<トップインタビュー2025> マザーツール=上田市御所= 代表取締役 西澤壮太氏(42) ☆「まずやってみる」の意識で行動
テーマ:上田市ニュース

上田市御所に本社を置く計測器と監視カメラメーカーの(株)マザーツールは、自社工場を持たないファブレスメーカー。
1988年、相談役の西澤尚夫氏が上田市御所の自宅で創業。
業務拡張のため昨年9月に本社を新築移転。
10月から操業を始めた。
創業から今年37年目。
3代目社長の西澤壮太氏に経営戦略や将来展望など聞いた。
◇ ◇
西澤社長は同社に2007年入社。
2018年、36歳で社長に就任し、今年8年目。
入社当初は総務、財務を担当。
特に中国・韓国・台湾にある海外サプライヤーとの折衝や新規開拓に力を注いだ。
その後、営業と商品企画を経験し、自社事業を多角的に学んだ。
ー経営理念
〈ミッション〉「現場課題を可視化するモノづくりで社会に貢献する」
計測器は、温度、風速、照度、pH、電流など目に見えない情報を数値化する。監視カメラは人の目の代わりに映像化する。利用者は、これらを活用することで、次の行動を起こしやすくなる。

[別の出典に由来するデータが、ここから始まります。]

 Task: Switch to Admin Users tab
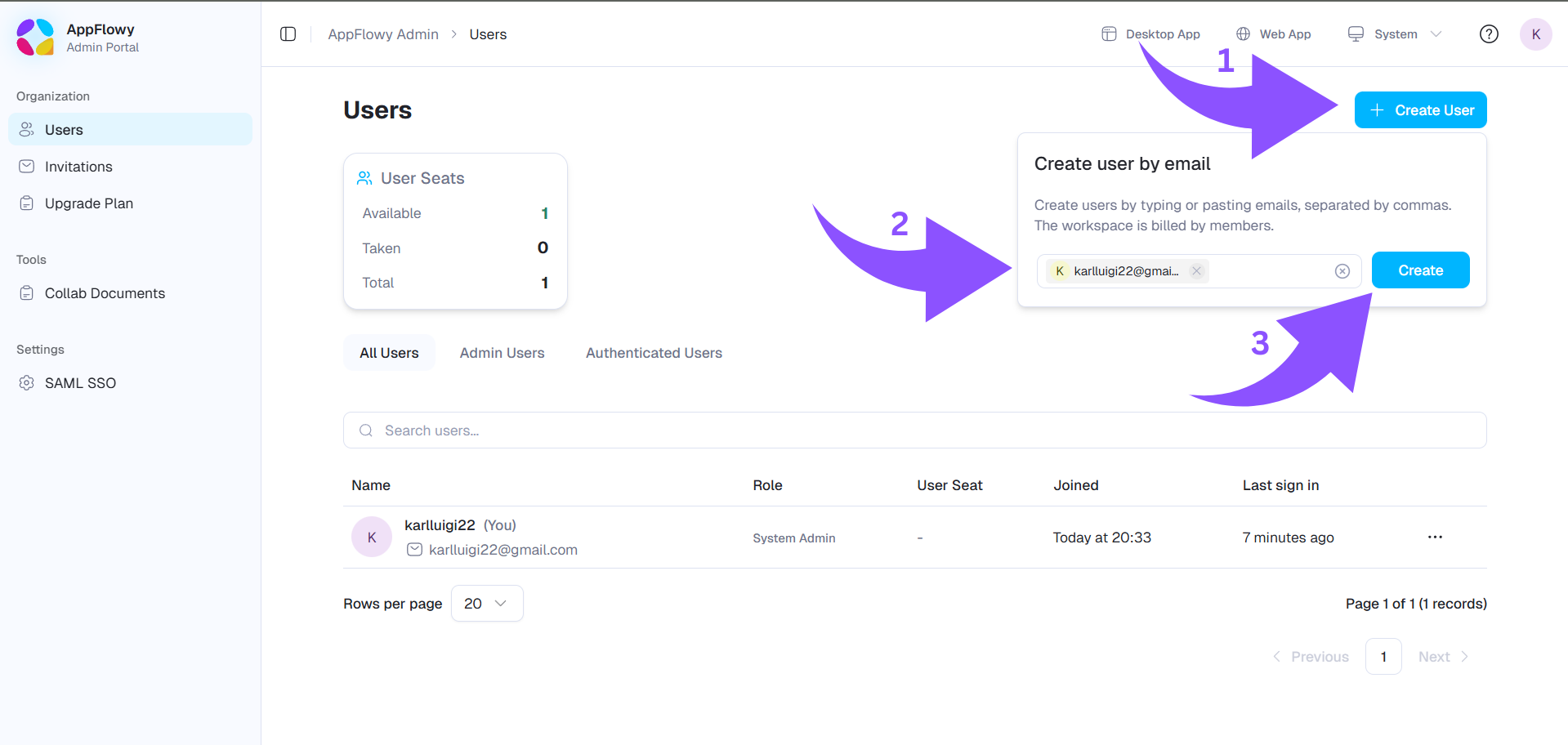pyautogui.click(x=502, y=353)
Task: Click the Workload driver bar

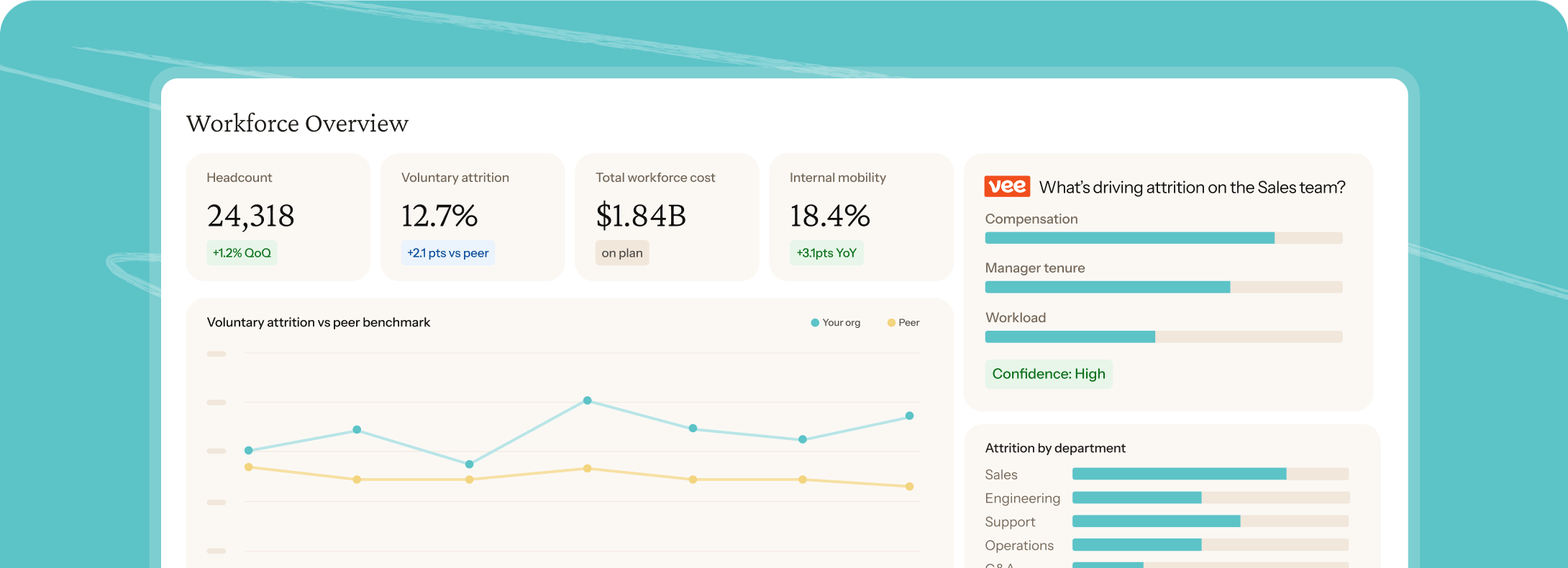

「商品に不具合があるとお客さんも社員も幸せになれない」という社員の声をきっかけに、商品企画会議を発足。品質保証を重視する体制を整えた。
<ビジョン>「トレンドをつくる」
メーカーとして、優れた商品と充実したサポートを通じて、顧客に選ばれる存在を理想とする。さらなる商品力の強化で一層選ばれる企業を目指す。
〈バリュー〉「豊かな人生のために関わる人たちの感謝を目指してまずやってみる」
ミッションとビジョンを達成するためには、得意先や仕入先だけではなく、社員同士や家族、地域社会など多方面からの感謝が欠かせない。
感謝を生み出すには、挑戦を続ける文化を築く必要がある。「まずやってみる」の意識で行動し、結果として会社の価値を維持向上し、社員一人ひとりの人生を豊かにしていくことを目標とする。
約4年前から全国組織の「中小企業家同友会」に参加し、経営者としての姿勢を学ぶ中で、時代の変化に対応し続けるための学びの重要性を実感している。
-将来展望
わが社の商品群は、社会が求める便利さに内包された要素が多い。
AIの技術を取り入れるなど時代の変化に対応しつつ、競合他社と差別化を図る付加機能やきめ細かいサポートで、あらゆる分野の課題解決に貢献していきたい。そのためにも強固な組織づくりが不可欠。
トレンド商品を作るためには挑戦する時間を確保しなければならない。そこで社内の業務の効率化を推し進めている。
業務のワークフローを見直してアナログな所はできるだけデジタル化し、マニュアルを整備して、5年以内に業務の標準化の達成を目標としている。
少しずつ目標を達成して、挑戦の時間を増やしていく方針。
-本社新設
業務の拡張や労働環境の改善、倉庫の集約など将来を見据え、本社を新築移転した。
新社屋は敷地面積4,259㎡、鉄骨造2階建て、延べ1,999.45㎡。
社員の意見を取り入れ、働きやすさを重視した。
倉庫は在庫管理の効率化と誤出荷などのミス軽減を図るため個体識別が可能なRFIDによる商品管理を導入。
複数拠点に分かれていた倉庫を一か所に集約したことで労力を軽減、生産性向上にもつながった。
今後「倉庫の拡充に伴い、OEM供給を継続しつつ、自社ブランド比率を高めていきたい」という。